A half-dozen counties were under severe thunderstorm or tornado warnings.

Heavy winds uprooted trees and dropped power lines in Chatham, Wake, Sampson, Franklin, Halifax, Warren and Wilson counties.

The National Weather Service confirmed Monday that small tornados touched down in Rolesville and near Stantonsburg in Wilson County.

Meteorologist Jeff Orrock said the Rolesville twister passed quickly with winds reaching 70-75 miles-per-hour.

An ABC11 news crew on the scene found trees snapped in half and damage to some homes on Main Street.

At one home, power lines fell on the roof of a house sparking a fire. An elderly man inside was taken to the hospital to be treated for smoke inhalation.

Eyewitness Steve Taylor says he saw 86-year-old Cecil Bell's nephew, a minister, rush in to help him. Bell suffered smoke inhalation, burns to his face, scratches and bruises. He is expected to be okay and is recovering at WakeMed.

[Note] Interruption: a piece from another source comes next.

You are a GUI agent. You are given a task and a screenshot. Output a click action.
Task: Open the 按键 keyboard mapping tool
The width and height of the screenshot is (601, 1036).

"Apparently there was smoke coming out of the house. The minister ran over to the house, tried to get him out, a passerby stopped to help. From what I understand, as they tried to get the door there was another explosion, don't know if it was gas or what, but it knocked him off his feet," he said.

Taylor says the fire started moments after he saw storm clouds forming and was doing what he could to protect his family.

"I grabbed my 2 and a 3-year-old, threw them down in the hallway," he said. "Got my wife to huddle over top of them and could still look out the window and see the wind blow debris and tree limbs and that's when we got really scared. We knew the wind was peaking. I knew if there was anything going to explode, that's where it was going to happen."

And at the home of Rolesville Town Commissioner Frank Hodge, shingles, fence posts and other items were scattered everywhere after he says he saw storm clouds forming.

"And I just heard things like chunks of ice hitting the window, so I thought it was hail," Hodge said. "By the time we got up, it was just the wind and I went to the front and we saw the damage there and it was gone."

Authorities say the tornado started at Hodge's 50 acre property.

"One of my granddaughters was out running and she said she saw it coming across the field and it was about 500 foot up in the air from what she could tell, just the swirl of debris," Hodge said. "So it's pretty scary."

Other parts of North Carolina also saw wacky weather Sunday. One to two inches of snow were reported in the mountains and some areas reported three to five inches of rain during the storm that started early Saturday morning.

Asheville set a 24-hour rainfall record for the day with 2.14 inches of rain, breaking the old record of 1.66 set in 1967.

Flooding was reported in McDowell and Caldwell counties.

Dry weather returns to start the workweek on Monday along with some sunshine boosting highs into the upper 50s to low 60s.

Another front gives us another shot for some rain by Thursday.